## [Task description]
In the passage on multiple intelligences below, why does the writer decide they aren't really a musician in Gardner's sense, even after a life spent teaching music? Answer in one to three sentences.

[[ Document extract, beginning ]]

What goes on in your head when you’re not watching? Be it in your daydreams or night dreams, what thoughts or sounds or images are swirling around in your grey matter? It’s one way to figure out which of our multiple intelligences tends to be our default one, the one that is wholly ours without our intention, the one we were born with and born to develop.
Stories abound of musicians hearing all the notes in their head before writing them down on paper, scientists solving mysteries with images that come to them in their dreams, writers that have perfectly formed sentences arrive that get them up in the middle of the night to jot them down on the nearest scrap of paper. It’s the way our unconscious “declares its major.”
When I first read Howard Gardner’s Theory of Multiple Intelligences, I was fascinated to discover that while my entire life was devoted to teaching music, I wasn’t actually a musician in this sense. Except for occasional earworms, I wasn’t walking around hearing music in my head. It seemed that the linguistic intelligence, my predilection with putting vague ideas into more articulate words and phrases, was really the dominant mode of engaging with the world.

[[ Document extract, end ]]
[[ Supplied information, beginning ]]

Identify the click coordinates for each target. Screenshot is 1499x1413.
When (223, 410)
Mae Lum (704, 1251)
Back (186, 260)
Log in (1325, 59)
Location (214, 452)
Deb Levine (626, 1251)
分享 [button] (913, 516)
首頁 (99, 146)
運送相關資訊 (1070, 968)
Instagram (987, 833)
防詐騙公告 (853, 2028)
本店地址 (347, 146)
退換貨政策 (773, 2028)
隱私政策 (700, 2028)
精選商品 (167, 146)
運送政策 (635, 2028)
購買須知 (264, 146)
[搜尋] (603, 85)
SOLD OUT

[[ Supplied information, end ]]

## [Finished exercise]
Apart from the occasional earworm, the writer didn't walk around hearing music in their head. Instead, the writer's main way of engaging with the world was the linguistic intelligence: a knack for turning vague ideas into clearer words and phrases.